Poursuivez l'entretien sur le Budget 2019-2020 à partir de sa dernière phrase.

----- TEXTE FOURNI -----

Deva Armoogum, expert-comptable et consultant : «Les Mauriciens attendent qu’on s’explique sur chaque sou dépensé»
Le Budget passé, reste la mise en œuvre des projets que contient le grand oral du Premier ministre et ministre des Finances. Selon Deva Armoogum, expert-comptable, ex-directeur général de la CNT et de la MHC, ex-haut cadre de KPMG, et ex-président de la MIoD, l’absence de transparence et de suivi ne permet pas à la population de vérifier si ces projets seront réalisés, selon les normes de bonne gouvernance.
Il y a une prise de conscience, non seulement quant aux dépenses publiques, mais aussi dans le fonctionnement de nos institutions.
Le Budget 2019-2020 semble faire l’unanimité chez les partenaires sociaux et répondre aux attentes de la population. Est-ce que le pari est-il gagné pour Pravind Jugnauth ?
C’est vrai que ce Budget contient un certain nombre de projets qui semblent réconcilier tout le monde. Maintenant, qu’on vienne dire qu’il s’agit d’un exercice électoraliste n’est ni pas très surprenant ni très nouveau, tout gouvernement à la veille de remettre son mandat, souhaite le faire sur un bilan positif. L’alliance Lepep ne fait pas exception. Puis, il n’y a pas le feu dans la maison et sauf pour ce qui est du déficit budgétaire, il n’y a pas eu de catastrophe majeure et on maintient le cap. Je note, aussi, la considération accordée à l’investissement pour le bien-être de la population, car à eux seuls, la croissance et le PIB ne rendent pas compte de l’état réel des Mauriciens.

----- DONNÉES FOURNIES -----

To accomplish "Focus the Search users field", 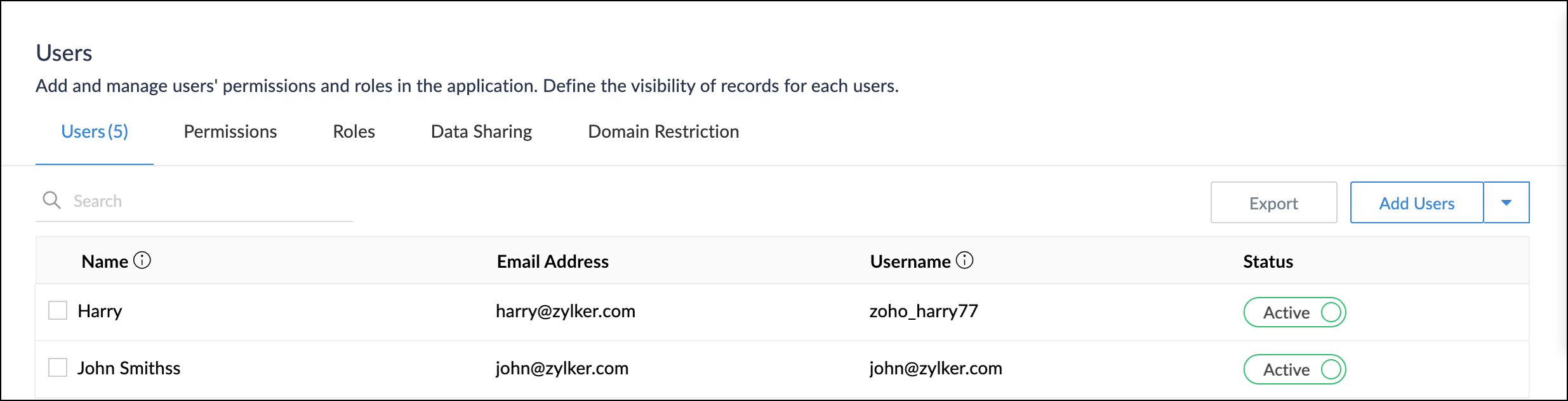I will click(x=209, y=201).
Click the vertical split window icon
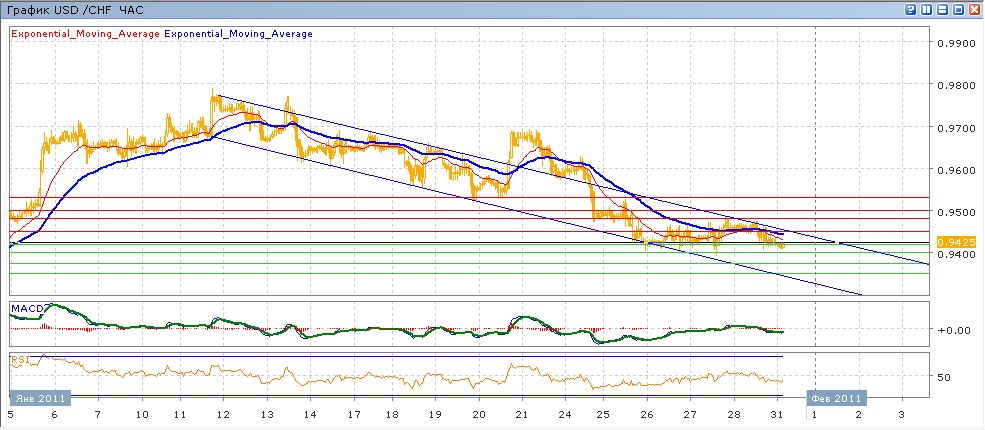Image resolution: width=985 pixels, height=430 pixels. coord(927,9)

-----

— RÉPONSE PROPOSÉE —
Par contre, il y a d’autres aspects qui mériteraient plus d’attention, comme le changement climatique avec son impact sur différents secteurs économiques, dont le tourisme et l’amélioration de la bonne gouvernance. Mais ce qui m’inquiète davantage, ce sera la capacité de mettre en œuvre ces projets, compte tenu de grands chantiers sur lesquels aucune information ne peut être obtenue. Il faut qu’on définisse les indicateurs de performance pour la mise en œuvre de ces projets, afin qu’ils soient connus et accessibles au public. Aujourd’hui, un des critères majeurs que retiennent les investisseurs étrangers avant de s’engager dans un gros projet international est la transparence, la bonne gouvernance et l’obligation de redevabilité concernant les dépenses publiques. La bonne gouvernance implique la transparence dans l’allocation de tous les importants marchés publics, la publication dans la presse des noms des soumissionnaires. Il ne faut pas que la plus petite suspicion subsiste dans la tête des soumissionnaires et du public. Que la STC fasse marche arrière sur des appels d’offres internationaux, n’est certainement pas de bon augure.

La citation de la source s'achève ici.